At 01:20 PM 4/3/03 +0200, Thomas Shaddack wrote:
..
[Discussing uses for the bomb that don't involve killing millions of civilians.]


Or pumping of one-shot gamma lasers. (What you want to use them for is on
you, though.)

Weren't there some proposals for using very low-fallout bombs to break up dangerous hurricanes that were forming? (I just don't have the background in meteorology to have any intuition about whether or not this is plausible; I know hurricanes have a whole lot of energy tied up in temperature and humidity differences in different masses of air, so maybe it could work.) A lot of these struck me as desparate attempts by the bomb designers to find *something* useful to do with the damned things besides pray that they sit in their silos, rusting, and are never, never used.
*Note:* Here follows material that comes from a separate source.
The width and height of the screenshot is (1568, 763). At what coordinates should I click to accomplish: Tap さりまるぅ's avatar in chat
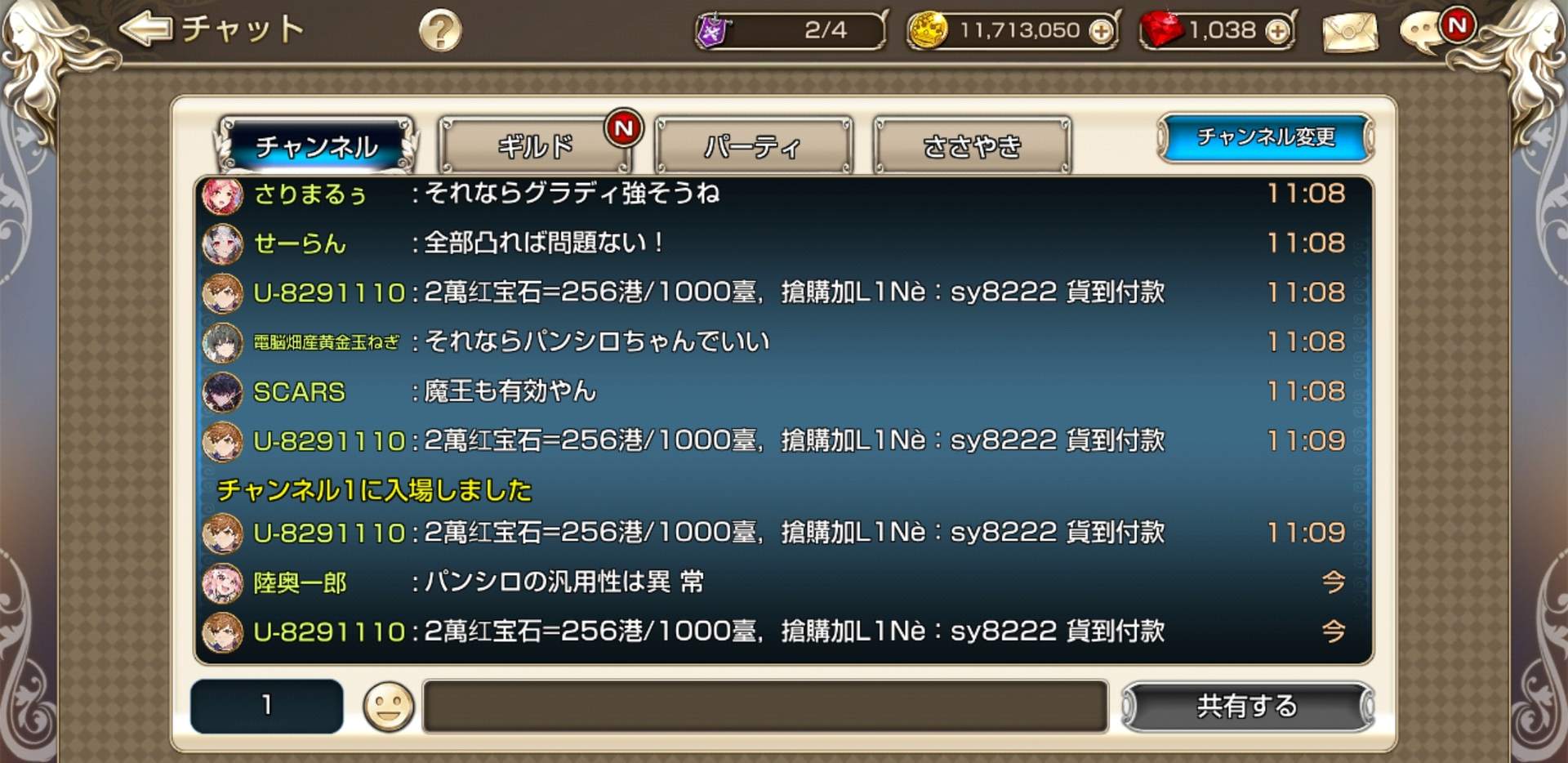(222, 195)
I guess the other side of this is maximally evil uses of bombs. Imagine someone setting up a set of fallout-enhanced bombs in their own country, with the warning that if anyone invades them, millions of people downwind will be dying of cancer in the next decade or two. Or someone trying to use current climate models to allow them to threaten a global catastrophe if they're crossed--like trying to screw up ocean currents, or setting off a bomb in the calthrate beds under the ocean to try to trigger runaway global warming. (The big problem there is that if the best available models change enough over time, as they are subject to do, your deterrent might lose all its value very quickly. And yes, I stole this idea from John Barnes.)

MANY more uses.

Yep. Though honestly, I think fissionables are a lot more valuable when you're using them to generate power in a mass-efficient way (e.g., bring plenty to Mars with you, so you can distill out CO2 from the atmosphere and crack out the oxygen with power from your reactor). Most of the time when you're not trying to blow something to bits, you really get more value out of continuous power output for a long time. At least, you do if you don't have to compete with cheaply available natural gas or oil, and if you don't have to comply with insanely expensive and complex regulations.